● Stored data
━━━━━━
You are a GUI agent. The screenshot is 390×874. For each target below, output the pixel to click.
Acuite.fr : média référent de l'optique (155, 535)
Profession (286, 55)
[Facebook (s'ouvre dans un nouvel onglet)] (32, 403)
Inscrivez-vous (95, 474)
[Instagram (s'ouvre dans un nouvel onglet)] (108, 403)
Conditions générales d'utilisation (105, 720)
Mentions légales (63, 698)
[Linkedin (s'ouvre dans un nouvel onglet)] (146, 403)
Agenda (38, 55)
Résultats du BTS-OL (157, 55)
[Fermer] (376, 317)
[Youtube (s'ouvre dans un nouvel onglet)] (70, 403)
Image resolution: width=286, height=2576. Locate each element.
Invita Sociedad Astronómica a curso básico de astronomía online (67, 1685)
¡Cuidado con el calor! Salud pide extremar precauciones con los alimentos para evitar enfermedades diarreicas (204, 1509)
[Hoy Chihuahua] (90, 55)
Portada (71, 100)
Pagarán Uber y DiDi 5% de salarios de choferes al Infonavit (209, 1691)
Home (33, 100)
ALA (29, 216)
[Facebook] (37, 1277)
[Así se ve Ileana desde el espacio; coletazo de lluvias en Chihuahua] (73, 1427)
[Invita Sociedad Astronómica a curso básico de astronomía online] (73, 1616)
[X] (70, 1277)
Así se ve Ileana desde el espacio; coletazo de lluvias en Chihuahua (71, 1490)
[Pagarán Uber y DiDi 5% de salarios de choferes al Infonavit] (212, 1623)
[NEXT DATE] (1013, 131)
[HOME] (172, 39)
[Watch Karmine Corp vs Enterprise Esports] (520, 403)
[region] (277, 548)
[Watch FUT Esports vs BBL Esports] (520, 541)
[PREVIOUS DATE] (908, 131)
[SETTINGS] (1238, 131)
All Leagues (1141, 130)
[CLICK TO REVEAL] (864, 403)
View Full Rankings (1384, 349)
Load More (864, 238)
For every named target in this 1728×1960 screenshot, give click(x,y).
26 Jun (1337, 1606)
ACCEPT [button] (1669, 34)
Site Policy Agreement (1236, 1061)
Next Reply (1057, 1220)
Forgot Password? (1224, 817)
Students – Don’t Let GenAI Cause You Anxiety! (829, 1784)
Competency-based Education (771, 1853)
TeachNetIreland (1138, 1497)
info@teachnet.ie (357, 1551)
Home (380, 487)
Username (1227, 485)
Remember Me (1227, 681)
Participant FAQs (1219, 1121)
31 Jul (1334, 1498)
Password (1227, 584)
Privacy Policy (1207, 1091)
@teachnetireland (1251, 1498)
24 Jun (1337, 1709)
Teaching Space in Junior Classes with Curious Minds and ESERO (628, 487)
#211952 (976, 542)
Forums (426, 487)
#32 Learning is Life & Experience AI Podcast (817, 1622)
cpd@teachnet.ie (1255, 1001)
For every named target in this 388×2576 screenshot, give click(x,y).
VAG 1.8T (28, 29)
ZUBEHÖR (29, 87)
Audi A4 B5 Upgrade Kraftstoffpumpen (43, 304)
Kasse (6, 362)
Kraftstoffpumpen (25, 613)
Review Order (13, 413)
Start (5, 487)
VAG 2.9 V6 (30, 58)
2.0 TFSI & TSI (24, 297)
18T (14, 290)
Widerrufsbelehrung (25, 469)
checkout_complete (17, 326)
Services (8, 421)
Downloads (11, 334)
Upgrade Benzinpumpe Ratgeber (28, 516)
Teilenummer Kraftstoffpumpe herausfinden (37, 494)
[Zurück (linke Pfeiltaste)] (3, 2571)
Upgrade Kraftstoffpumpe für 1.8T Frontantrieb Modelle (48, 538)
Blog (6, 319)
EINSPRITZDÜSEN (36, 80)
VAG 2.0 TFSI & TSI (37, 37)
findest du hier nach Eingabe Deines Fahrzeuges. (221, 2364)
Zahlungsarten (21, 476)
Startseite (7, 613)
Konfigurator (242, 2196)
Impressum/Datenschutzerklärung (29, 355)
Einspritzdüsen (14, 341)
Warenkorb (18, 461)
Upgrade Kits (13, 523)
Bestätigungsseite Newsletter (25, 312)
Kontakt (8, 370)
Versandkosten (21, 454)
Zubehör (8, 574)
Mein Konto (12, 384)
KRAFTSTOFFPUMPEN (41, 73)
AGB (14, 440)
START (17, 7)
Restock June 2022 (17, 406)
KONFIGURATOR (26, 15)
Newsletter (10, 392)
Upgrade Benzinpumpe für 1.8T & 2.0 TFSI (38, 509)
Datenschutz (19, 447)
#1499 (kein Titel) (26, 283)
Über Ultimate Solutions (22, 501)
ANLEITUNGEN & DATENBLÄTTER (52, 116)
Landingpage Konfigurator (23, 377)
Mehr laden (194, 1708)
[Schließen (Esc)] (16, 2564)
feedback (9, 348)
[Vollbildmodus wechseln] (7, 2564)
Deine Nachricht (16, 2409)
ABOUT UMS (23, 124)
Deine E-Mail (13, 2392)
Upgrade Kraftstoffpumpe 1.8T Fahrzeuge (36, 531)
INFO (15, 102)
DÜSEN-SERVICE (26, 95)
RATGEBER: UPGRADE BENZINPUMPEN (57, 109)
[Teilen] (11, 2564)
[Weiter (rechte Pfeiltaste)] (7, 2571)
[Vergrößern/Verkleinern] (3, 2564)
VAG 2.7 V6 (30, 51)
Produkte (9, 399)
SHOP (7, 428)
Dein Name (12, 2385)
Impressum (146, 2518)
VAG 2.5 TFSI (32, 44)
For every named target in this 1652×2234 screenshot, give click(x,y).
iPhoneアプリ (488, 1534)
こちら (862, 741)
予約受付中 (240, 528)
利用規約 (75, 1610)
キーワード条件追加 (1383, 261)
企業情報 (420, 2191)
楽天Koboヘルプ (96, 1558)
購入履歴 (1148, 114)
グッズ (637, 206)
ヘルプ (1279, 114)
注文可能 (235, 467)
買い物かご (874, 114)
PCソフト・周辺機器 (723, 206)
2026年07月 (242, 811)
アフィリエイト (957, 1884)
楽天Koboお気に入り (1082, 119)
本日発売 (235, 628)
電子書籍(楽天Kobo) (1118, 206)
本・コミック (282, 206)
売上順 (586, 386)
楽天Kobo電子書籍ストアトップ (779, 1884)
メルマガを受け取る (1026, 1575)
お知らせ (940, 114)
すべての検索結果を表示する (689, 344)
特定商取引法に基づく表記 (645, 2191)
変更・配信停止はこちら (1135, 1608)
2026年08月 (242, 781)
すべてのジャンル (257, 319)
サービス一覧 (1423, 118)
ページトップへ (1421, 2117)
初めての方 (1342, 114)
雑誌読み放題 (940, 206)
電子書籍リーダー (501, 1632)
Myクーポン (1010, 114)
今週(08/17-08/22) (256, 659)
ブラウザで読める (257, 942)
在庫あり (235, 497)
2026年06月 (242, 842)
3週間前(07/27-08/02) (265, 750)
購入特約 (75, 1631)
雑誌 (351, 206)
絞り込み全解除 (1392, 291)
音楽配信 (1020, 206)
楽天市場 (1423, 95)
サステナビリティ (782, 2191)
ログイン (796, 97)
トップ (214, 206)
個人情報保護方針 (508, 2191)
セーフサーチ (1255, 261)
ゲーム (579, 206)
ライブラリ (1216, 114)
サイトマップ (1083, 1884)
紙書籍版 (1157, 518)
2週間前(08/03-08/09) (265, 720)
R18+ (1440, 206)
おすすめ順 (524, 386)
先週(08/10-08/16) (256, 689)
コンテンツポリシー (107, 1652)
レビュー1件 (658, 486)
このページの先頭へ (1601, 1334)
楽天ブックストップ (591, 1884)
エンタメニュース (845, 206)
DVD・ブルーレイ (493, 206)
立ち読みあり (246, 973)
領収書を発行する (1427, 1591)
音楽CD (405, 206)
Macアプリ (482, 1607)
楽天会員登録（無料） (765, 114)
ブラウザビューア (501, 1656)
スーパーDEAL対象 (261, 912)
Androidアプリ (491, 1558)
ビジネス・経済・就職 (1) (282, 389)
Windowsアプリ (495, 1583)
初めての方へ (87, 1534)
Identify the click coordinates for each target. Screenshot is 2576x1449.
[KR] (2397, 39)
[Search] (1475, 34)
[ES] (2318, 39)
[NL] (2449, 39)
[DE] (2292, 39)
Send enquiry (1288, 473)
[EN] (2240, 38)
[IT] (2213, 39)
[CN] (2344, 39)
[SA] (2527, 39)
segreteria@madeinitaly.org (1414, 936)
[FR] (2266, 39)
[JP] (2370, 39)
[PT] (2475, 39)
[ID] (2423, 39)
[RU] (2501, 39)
━━━━━━
● What to do
For the entries above, state how many lines contain the word "DiDi". Provide the number by itself.

● Result of this exercise
2